*Directions*:
Only the lines that contain the string "agent" belong in the answer; pull them from the records.
Provided information Start Marker
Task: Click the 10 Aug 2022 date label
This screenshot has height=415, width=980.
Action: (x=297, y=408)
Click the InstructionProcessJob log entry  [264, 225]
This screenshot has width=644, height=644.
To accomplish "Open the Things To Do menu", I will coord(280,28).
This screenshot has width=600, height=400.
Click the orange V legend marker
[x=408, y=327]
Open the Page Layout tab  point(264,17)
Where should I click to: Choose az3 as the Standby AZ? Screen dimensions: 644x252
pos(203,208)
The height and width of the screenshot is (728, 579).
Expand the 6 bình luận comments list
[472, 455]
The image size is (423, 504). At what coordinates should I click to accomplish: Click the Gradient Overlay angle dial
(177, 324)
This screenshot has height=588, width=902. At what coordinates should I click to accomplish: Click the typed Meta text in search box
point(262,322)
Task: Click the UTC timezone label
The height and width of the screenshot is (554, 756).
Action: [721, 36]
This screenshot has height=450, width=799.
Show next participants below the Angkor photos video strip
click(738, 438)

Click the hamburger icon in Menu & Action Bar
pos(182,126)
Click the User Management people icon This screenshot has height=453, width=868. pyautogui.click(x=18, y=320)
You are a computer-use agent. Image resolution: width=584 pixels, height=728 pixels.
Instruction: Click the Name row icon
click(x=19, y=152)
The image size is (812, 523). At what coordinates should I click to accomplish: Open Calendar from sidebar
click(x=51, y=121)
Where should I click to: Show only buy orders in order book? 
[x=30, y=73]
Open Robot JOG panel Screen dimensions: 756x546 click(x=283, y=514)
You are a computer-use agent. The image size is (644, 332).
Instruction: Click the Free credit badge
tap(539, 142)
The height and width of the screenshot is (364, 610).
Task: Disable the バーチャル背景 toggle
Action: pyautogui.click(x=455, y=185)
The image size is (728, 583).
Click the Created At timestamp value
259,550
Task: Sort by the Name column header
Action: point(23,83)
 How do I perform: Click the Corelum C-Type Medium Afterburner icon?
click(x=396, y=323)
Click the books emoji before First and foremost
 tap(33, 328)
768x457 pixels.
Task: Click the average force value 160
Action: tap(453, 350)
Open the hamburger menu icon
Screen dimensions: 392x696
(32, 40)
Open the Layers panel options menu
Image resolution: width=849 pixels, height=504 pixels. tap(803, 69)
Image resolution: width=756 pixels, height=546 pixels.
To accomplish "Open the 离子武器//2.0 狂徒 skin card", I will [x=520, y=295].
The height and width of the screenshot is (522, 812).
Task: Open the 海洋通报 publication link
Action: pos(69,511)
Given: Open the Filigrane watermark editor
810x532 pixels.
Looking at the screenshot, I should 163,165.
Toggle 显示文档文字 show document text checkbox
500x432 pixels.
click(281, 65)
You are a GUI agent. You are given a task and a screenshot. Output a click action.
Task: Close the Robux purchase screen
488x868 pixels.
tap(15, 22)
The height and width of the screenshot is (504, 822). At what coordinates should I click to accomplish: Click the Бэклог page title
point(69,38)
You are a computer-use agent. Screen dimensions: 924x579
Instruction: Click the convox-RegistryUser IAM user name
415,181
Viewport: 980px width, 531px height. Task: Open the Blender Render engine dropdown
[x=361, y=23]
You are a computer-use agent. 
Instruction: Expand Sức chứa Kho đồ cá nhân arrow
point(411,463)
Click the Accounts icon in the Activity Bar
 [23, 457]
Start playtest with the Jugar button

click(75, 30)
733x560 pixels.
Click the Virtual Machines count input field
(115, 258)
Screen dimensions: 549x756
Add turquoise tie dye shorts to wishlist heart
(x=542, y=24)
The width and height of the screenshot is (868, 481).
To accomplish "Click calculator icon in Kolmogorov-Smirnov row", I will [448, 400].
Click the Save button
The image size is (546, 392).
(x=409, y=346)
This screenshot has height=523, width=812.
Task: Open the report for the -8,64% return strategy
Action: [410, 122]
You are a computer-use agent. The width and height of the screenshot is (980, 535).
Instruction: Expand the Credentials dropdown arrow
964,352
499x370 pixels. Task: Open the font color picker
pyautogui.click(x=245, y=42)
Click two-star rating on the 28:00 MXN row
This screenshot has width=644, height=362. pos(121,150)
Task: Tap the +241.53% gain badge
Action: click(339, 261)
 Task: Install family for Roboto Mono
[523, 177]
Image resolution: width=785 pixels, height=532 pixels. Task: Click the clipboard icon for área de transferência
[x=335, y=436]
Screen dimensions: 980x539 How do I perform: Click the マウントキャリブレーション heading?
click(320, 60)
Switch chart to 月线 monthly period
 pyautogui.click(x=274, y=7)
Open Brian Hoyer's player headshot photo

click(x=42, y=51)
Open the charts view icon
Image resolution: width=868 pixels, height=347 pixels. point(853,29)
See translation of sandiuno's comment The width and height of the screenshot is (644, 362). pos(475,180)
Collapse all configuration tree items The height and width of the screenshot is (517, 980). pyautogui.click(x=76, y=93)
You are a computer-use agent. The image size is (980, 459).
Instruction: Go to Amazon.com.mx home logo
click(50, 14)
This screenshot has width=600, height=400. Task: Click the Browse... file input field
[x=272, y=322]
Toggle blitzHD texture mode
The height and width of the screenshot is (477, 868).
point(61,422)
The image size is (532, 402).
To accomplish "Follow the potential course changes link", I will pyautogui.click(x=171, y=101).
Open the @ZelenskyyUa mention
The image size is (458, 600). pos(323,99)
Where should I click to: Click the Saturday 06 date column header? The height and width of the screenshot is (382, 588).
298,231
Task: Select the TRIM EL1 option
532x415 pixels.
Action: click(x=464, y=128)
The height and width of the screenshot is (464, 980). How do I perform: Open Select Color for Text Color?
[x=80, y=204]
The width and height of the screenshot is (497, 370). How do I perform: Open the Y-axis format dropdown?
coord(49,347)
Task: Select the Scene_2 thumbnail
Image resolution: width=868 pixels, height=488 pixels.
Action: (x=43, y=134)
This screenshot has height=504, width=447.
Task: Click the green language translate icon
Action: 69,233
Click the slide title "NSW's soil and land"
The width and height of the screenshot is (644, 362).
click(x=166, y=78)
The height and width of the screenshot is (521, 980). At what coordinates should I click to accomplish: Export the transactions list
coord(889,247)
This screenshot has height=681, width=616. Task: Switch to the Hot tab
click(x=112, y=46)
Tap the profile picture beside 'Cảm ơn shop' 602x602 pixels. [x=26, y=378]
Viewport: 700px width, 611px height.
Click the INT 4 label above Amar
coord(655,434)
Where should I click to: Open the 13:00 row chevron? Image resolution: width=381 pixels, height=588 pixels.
Provided information End Marker
*Written solution*:
You are a computer-use agent. Image resolution: width=584 pixels, height=728 pixels.
You are a computer-use agent. The image size is (644, 332).
You are a GUI agent. You are given a task and a screenshot. Output a click action.
You are a computer-use agent. Screen dimensions: 924x579
You are a computer-use agent. 
You are a computer-use agent. The width and height of the screenshot is (980, 535).
You are a computer-use agent. The image size is (980, 459).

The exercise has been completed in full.